## Page text
+===+

- Cunningham in 1945

Member of the Louisiana House of Representatives
- In office 1908–1912

District Judge of the Eleventh Judicial District Court of Louisiana
- In office 1912–1920

Personal details
- Born: William Tharpe Cunningham August 21, 1871 Natchitoches, Louisiana, U.S.
- Died: February 7, 1952 (aged 80) Natchitoches, Louisiana, U.S.
- Party: Democratic
- Parent: Milton Joseph Cunningham (father)
- Relatives: Charles Milton Cunningham (brother) W. Peyton Cunningham (nephew)
- Education: Louisiana State Normal College Tulane University
- Occupation: Judge

= W. T. Cunningham =

American judge and politician

William Tharpe Cunningham (August 21, 1871 – February 7, 1952) was an American judge and politician. A member of the Democratic Party, he served in the Louisiana House of Representatives from 1908 to 1912 and as district judge of the Eleventh Judicial District Court of Louisiana from 1912 to 1920.

+===+

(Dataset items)
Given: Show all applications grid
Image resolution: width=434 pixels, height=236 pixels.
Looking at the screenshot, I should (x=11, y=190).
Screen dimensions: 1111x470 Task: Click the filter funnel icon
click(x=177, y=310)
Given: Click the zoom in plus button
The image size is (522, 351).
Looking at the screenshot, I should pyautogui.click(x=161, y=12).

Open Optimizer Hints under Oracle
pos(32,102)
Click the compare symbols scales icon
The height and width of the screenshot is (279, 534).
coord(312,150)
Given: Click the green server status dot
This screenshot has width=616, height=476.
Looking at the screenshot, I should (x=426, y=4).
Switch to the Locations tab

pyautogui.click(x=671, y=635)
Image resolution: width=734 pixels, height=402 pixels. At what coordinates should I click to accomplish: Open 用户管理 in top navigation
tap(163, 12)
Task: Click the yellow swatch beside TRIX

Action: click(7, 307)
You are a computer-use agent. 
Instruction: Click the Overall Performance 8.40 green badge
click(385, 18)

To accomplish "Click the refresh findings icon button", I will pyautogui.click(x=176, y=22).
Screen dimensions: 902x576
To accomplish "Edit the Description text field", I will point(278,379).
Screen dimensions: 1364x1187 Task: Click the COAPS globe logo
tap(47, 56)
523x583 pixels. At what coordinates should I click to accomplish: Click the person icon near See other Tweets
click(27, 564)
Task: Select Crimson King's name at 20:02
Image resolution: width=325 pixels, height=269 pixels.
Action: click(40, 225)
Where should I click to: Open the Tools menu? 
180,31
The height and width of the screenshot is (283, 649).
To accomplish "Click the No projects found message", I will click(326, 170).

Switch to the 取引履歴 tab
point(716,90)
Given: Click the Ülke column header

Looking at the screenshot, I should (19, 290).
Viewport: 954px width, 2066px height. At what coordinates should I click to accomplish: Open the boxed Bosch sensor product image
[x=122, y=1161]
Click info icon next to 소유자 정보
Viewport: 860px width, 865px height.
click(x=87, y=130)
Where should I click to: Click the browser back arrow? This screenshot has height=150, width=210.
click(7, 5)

+===+

## Required work
Please extend the biography of W. T. Cunningham, picking up after its final sentence.

## Result of this task
== Life and career ==
Cunningham was born in Natchitoches, Louisiana, the son of Milton Joseph Cunningham, an attorney general of Louisiana, and Thalia Allen Tharp. He was the brother of Charles Milton Cunningham, a Louisiana state senator, and was the uncle of W. Peyton Cunningham, a Louisiana representative. He attended and graduated from Louisiana State Normal College. After graduating, he attended Tulane University, earning his degree in law.

Cunningham served in the Louisiana House of Representatives from 1908 to 1912. After his service in the House, he served as district judge of the Eleventh Judicial District Court of Louisiana from 1912 to 1920.

== Death ==
Cunningham died on February 7, 1952, at the Natchitoches Hospital in Natchitoches, Louisiana, at the age of 80.